- [The task] Print exactly the lines from the one containing "Given: Click the Dotpay discount row" through the last line of the entries below; the pictures stay out of the copy.

- [Dataset records]
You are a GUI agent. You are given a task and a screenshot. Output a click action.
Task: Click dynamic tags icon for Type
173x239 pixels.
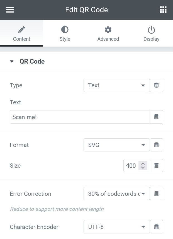click(x=157, y=85)
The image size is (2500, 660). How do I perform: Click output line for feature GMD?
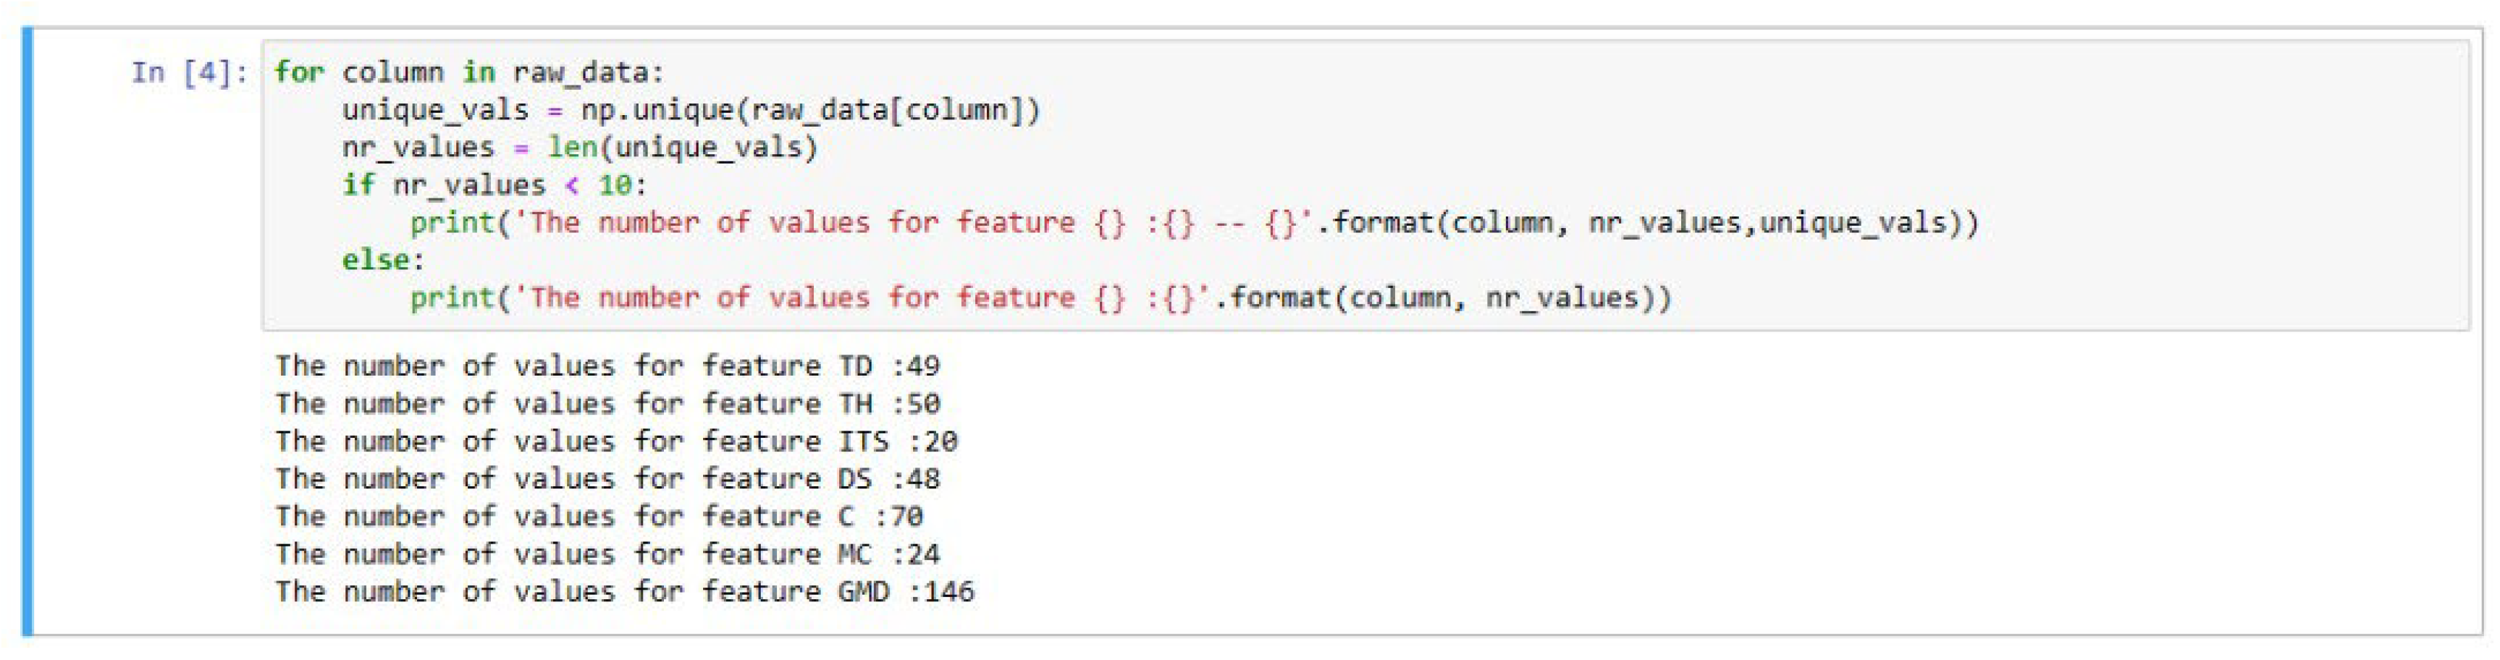(x=624, y=592)
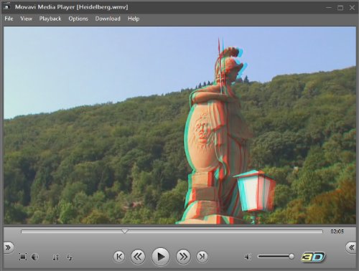This screenshot has width=359, height=271.
Task: Open the Options menu
Action: [x=78, y=19]
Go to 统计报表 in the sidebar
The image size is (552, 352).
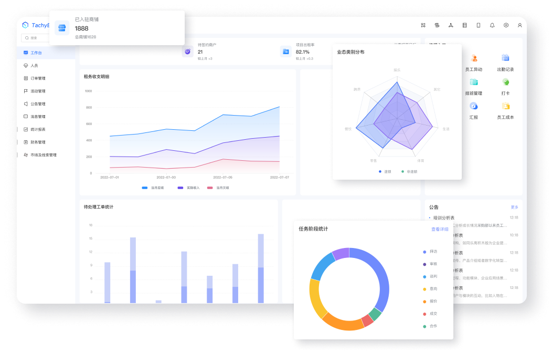pos(37,129)
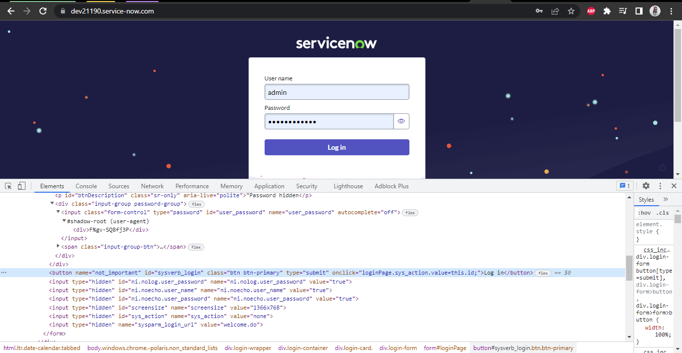Navigate back with the browser back arrow

[x=10, y=10]
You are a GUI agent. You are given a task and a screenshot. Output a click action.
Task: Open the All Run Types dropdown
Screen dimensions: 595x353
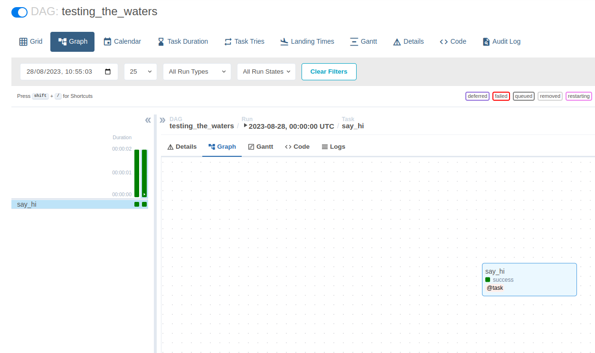point(197,72)
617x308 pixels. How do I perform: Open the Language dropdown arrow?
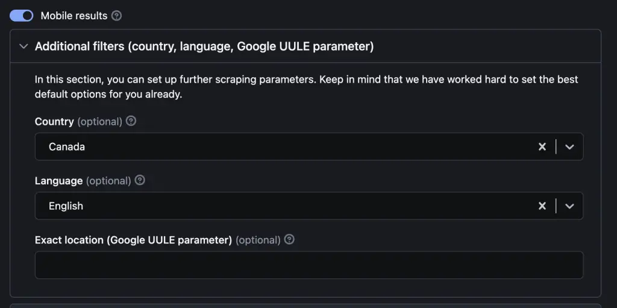(x=569, y=206)
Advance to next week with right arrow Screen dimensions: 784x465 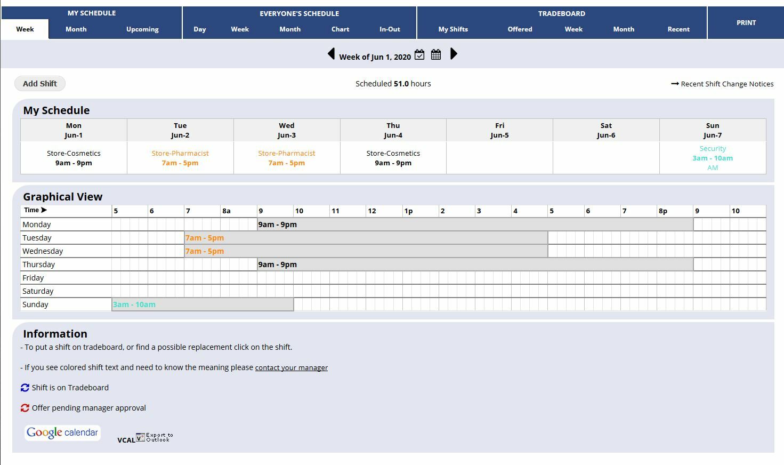pos(454,54)
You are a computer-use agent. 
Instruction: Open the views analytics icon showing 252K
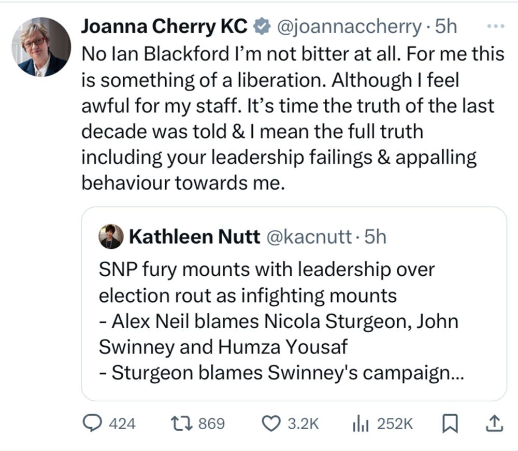tap(360, 424)

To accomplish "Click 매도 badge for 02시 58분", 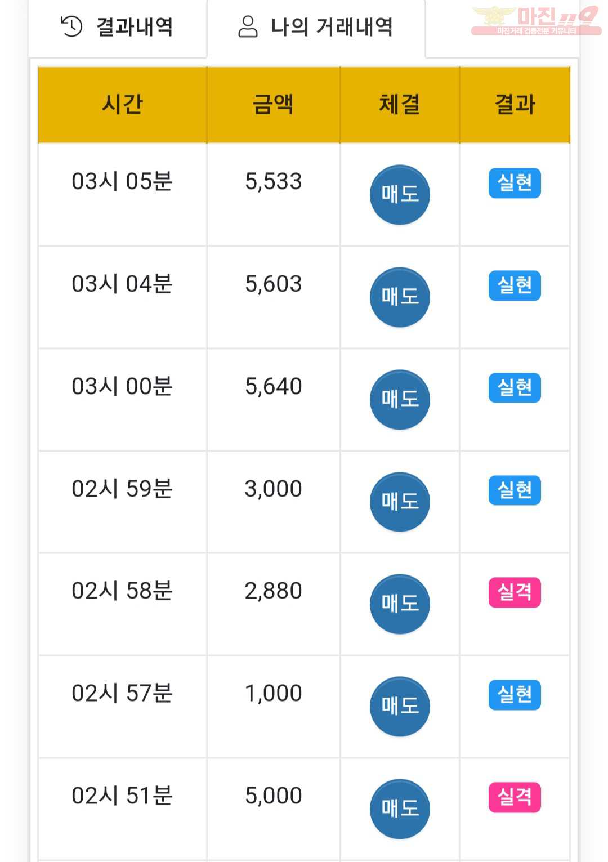I will [x=400, y=604].
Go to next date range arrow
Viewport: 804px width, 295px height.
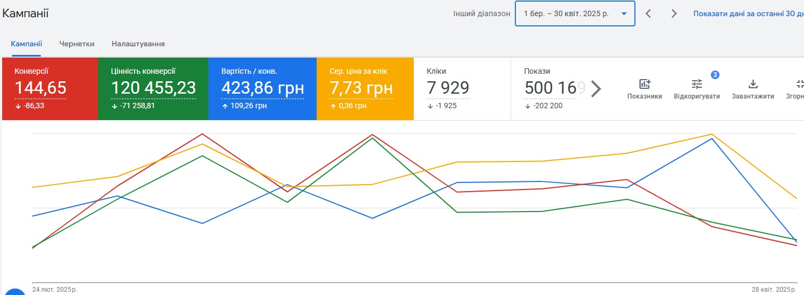[x=674, y=13]
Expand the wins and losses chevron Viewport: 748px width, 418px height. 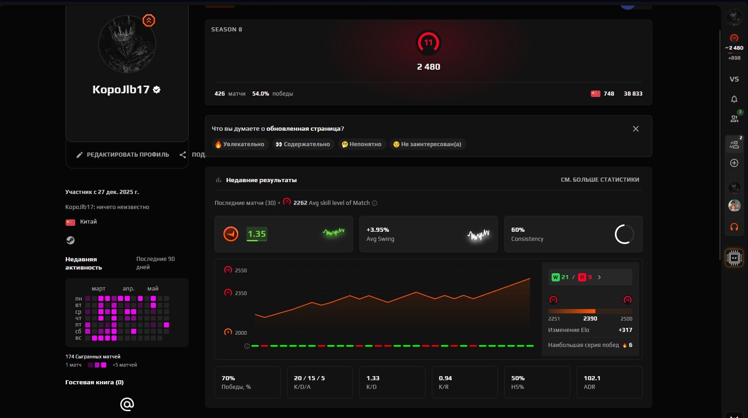pyautogui.click(x=599, y=277)
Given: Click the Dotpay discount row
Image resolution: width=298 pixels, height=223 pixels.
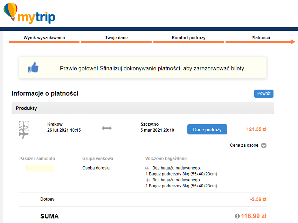Looking at the screenshot, I should (x=143, y=199).
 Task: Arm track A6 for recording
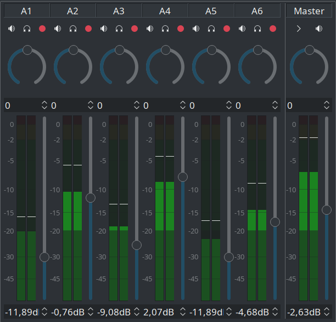point(273,29)
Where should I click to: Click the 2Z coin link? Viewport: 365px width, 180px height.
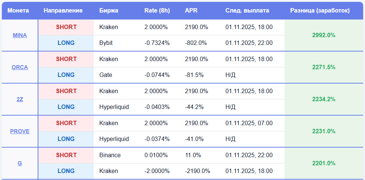(20, 99)
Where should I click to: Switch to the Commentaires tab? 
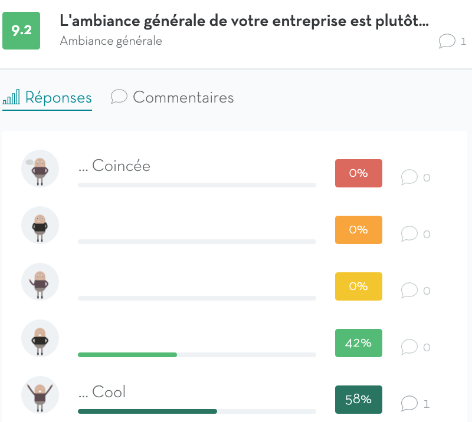(x=172, y=97)
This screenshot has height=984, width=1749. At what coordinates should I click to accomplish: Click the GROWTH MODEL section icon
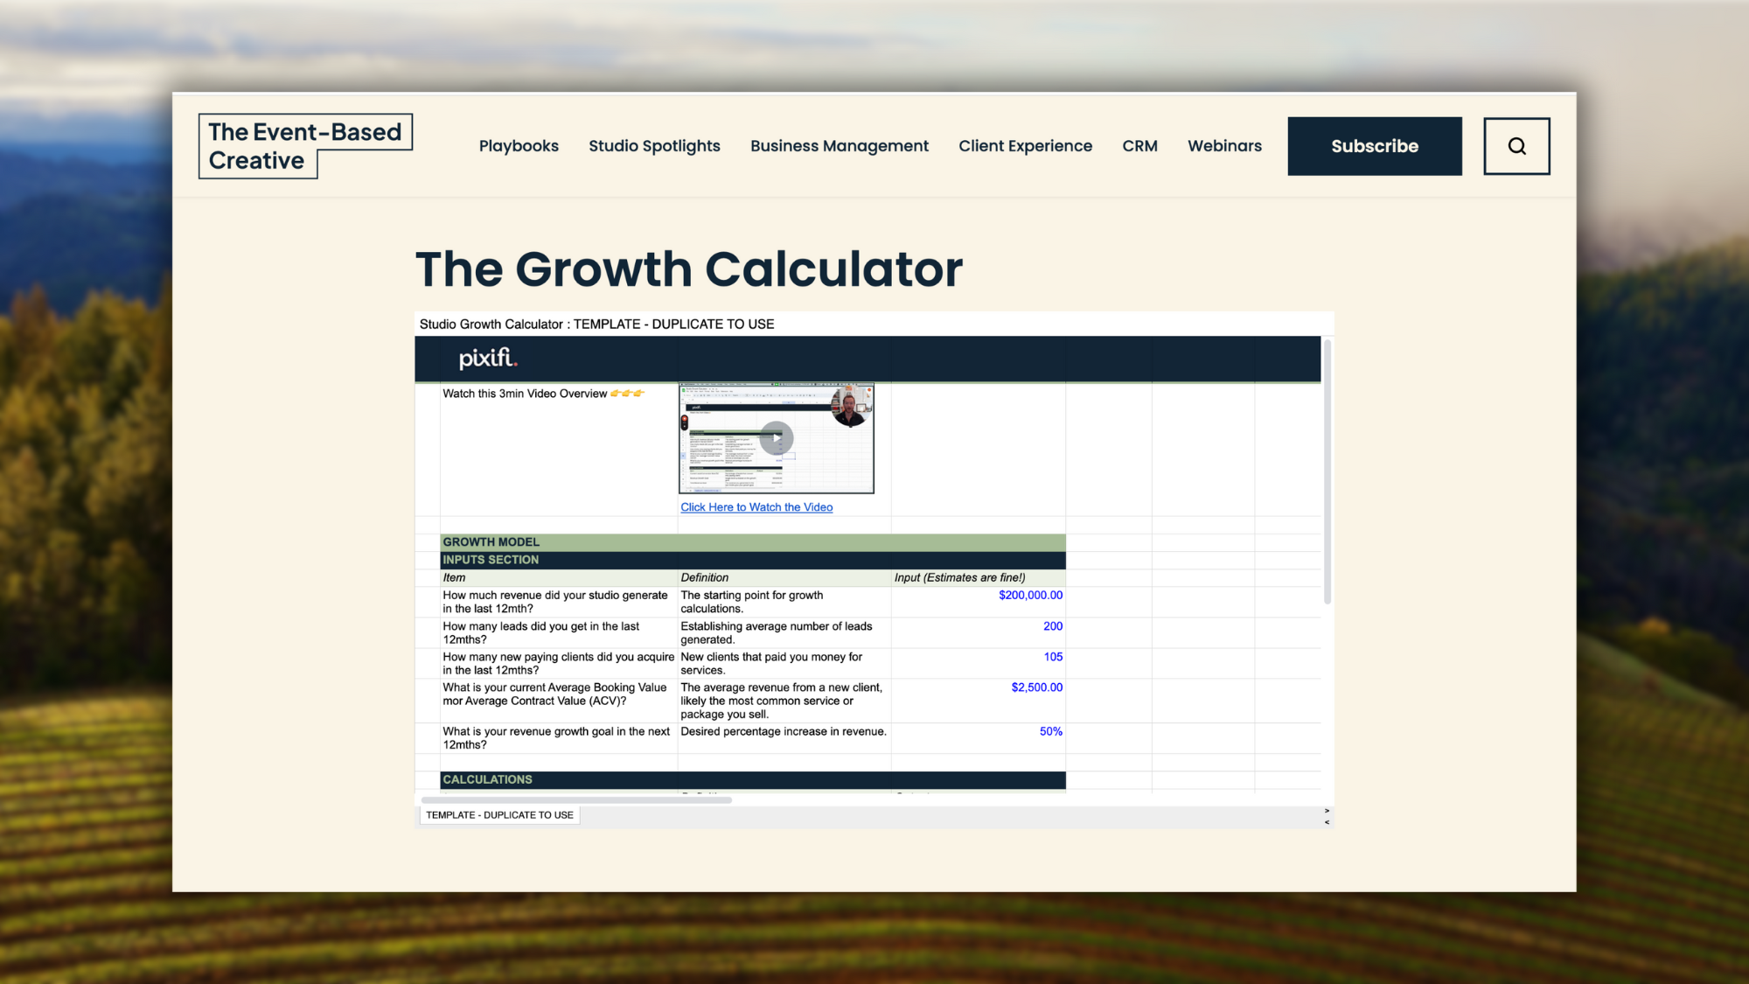[x=490, y=542]
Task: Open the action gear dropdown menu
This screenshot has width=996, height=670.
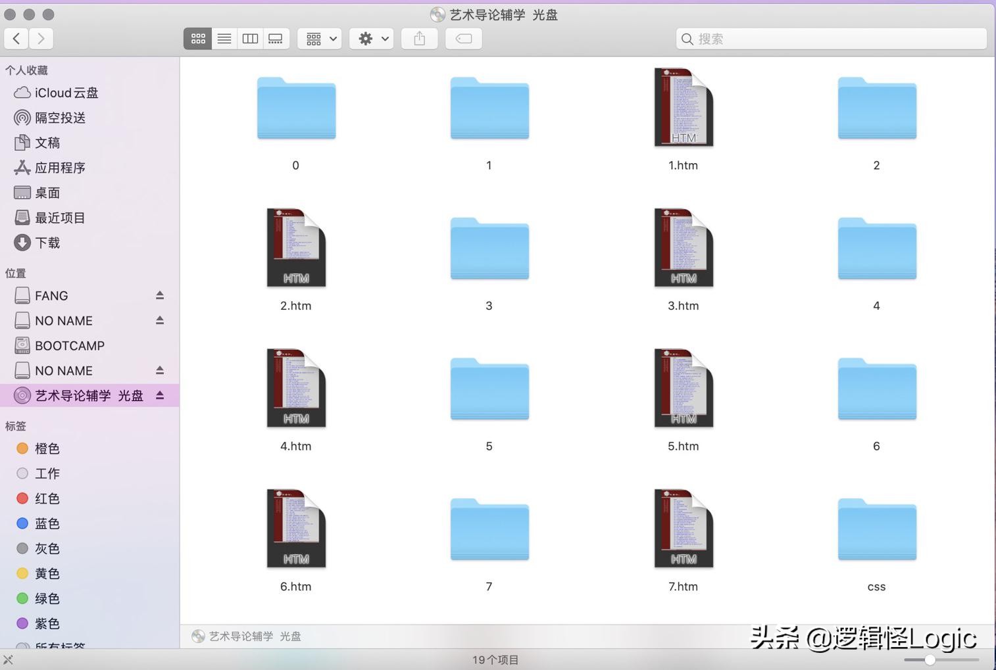Action: 371,38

- [Solution to this exercise]
Given: Click the Dotpay discount row
Image resolution: width=298 pixels, height=223 pixels.
Looking at the screenshot, I should (x=143, y=199).
 Task: Arm track A6 for recording
point(273,29)
Where should I click to: Click the 2Z coin link? Viewport: 365px width, 180px height.
(20, 99)
Where should I click to: Switch to the Commentaires tab? 
(x=172, y=97)
This screenshot has height=984, width=1749. At what coordinates should I click to accomplish: Click the GROWTH MODEL section icon
[x=490, y=542]
Task: Open the action gear dropdown menu
This screenshot has width=996, height=670.
Action: 371,38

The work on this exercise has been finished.